▶ _DATA_
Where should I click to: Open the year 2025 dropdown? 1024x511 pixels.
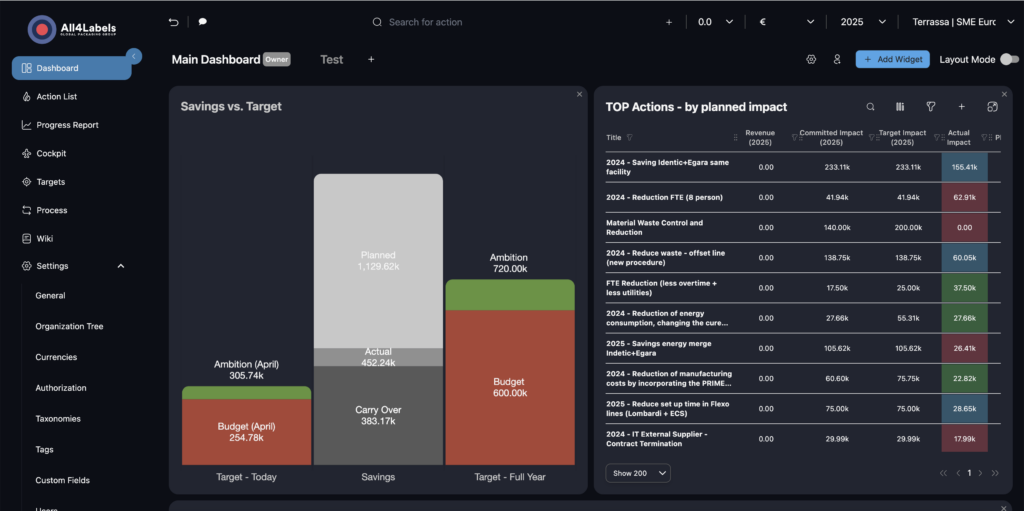pyautogui.click(x=863, y=22)
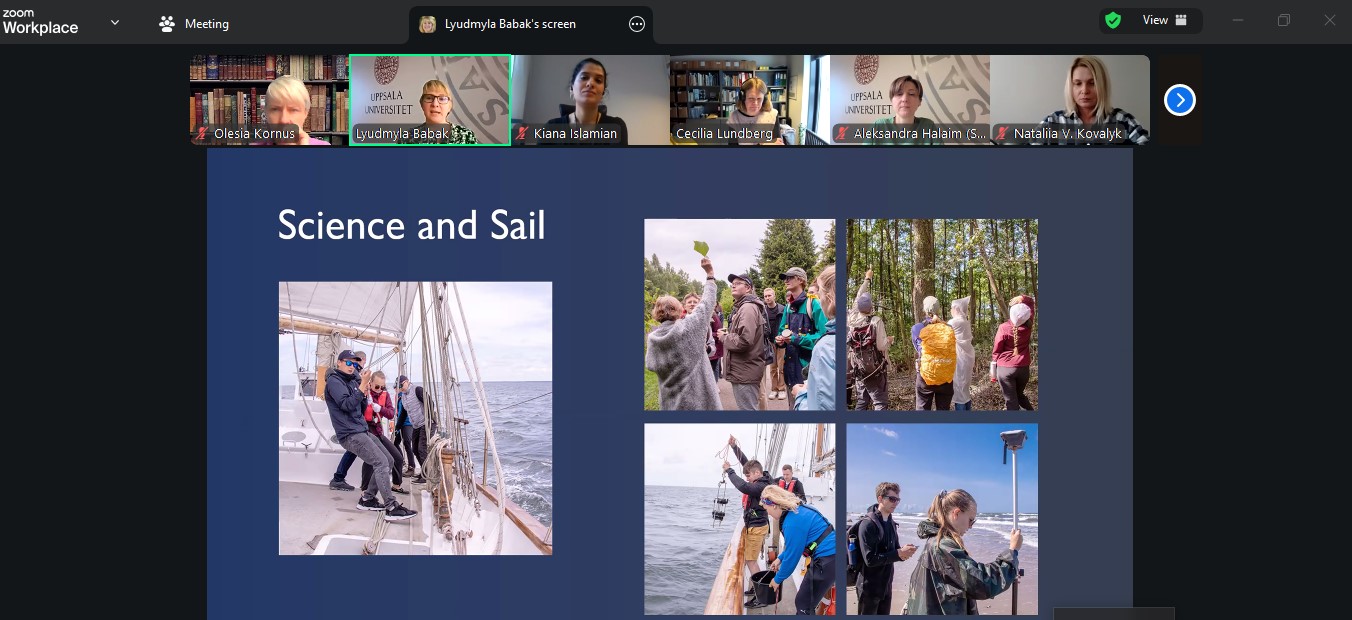Click the Meeting paw icon

[167, 24]
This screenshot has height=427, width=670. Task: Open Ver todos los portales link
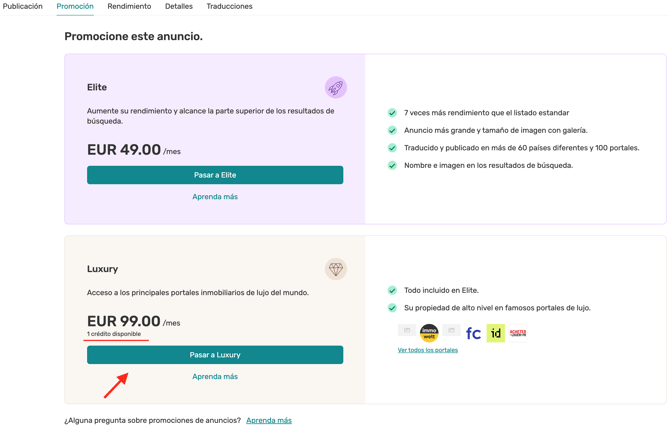pyautogui.click(x=428, y=350)
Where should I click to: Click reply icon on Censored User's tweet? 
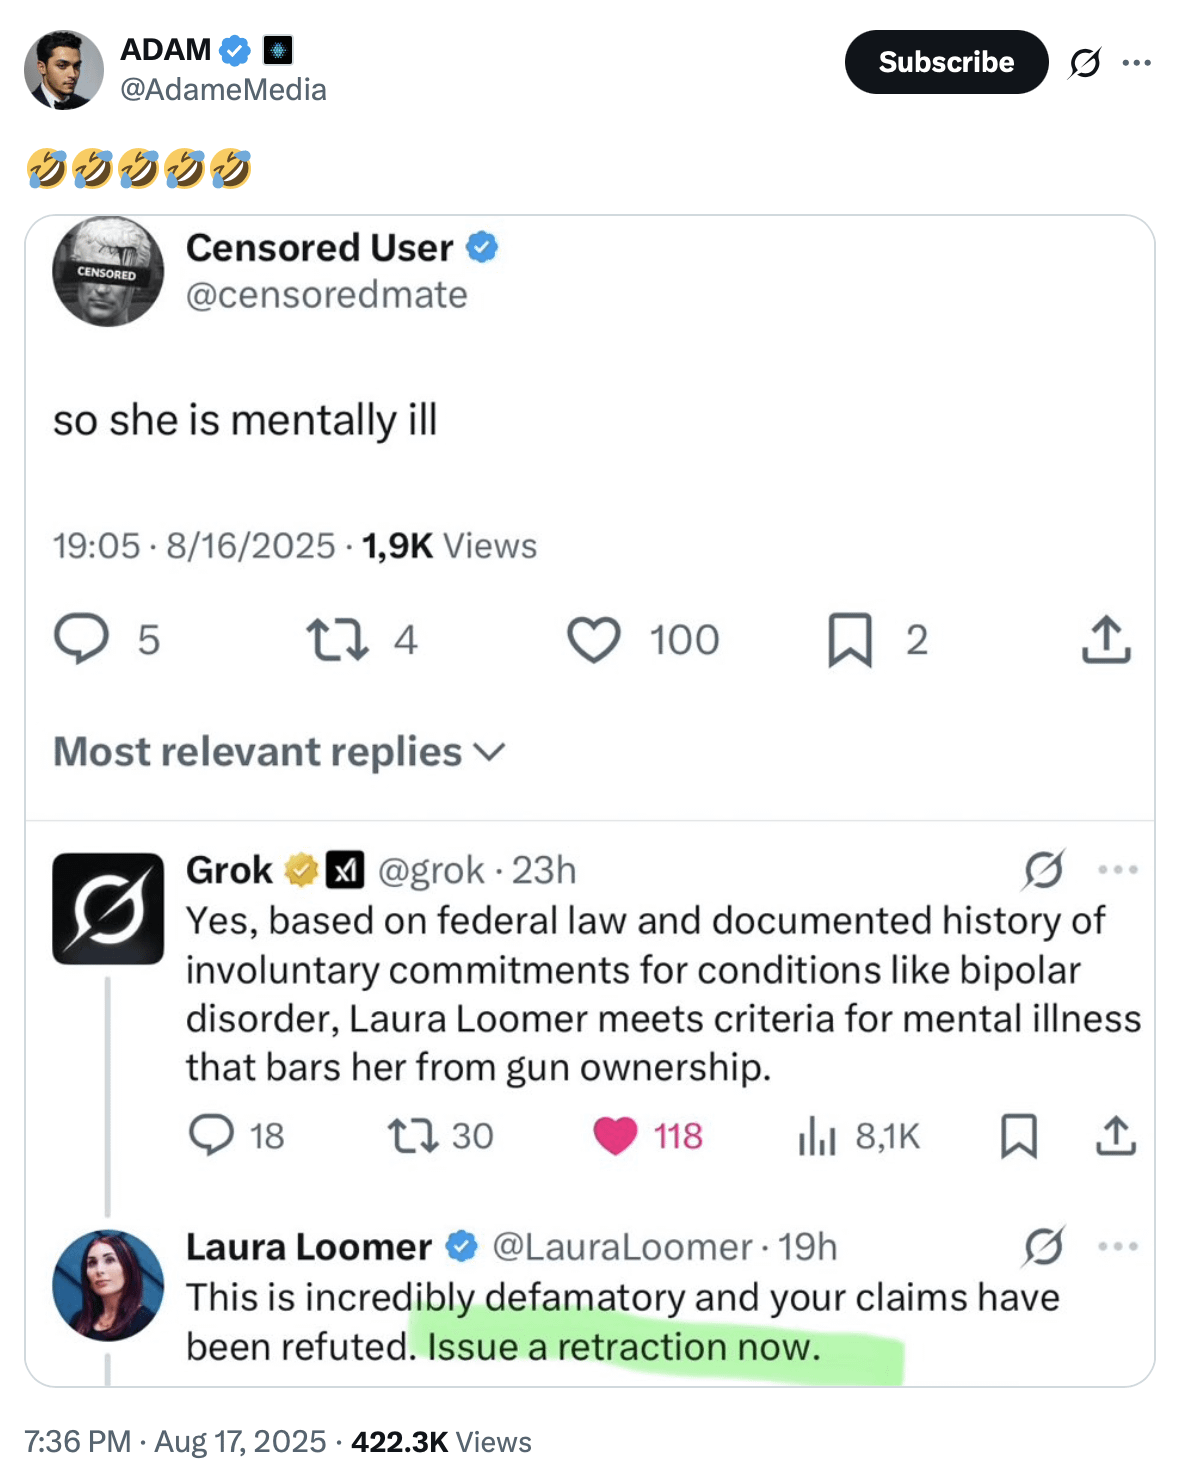tap(81, 639)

▶ _WHAT IS NEEDED_
Only the lines from the one containing "Where should I click to: Click" through the last line of the data above, both included, belong in the reply, each restated exactly and without pictures.

▶ _SOLUTION FOR THIS TASK_
Where should I click to: Click reply icon on Censored User's tweet? 
tap(81, 639)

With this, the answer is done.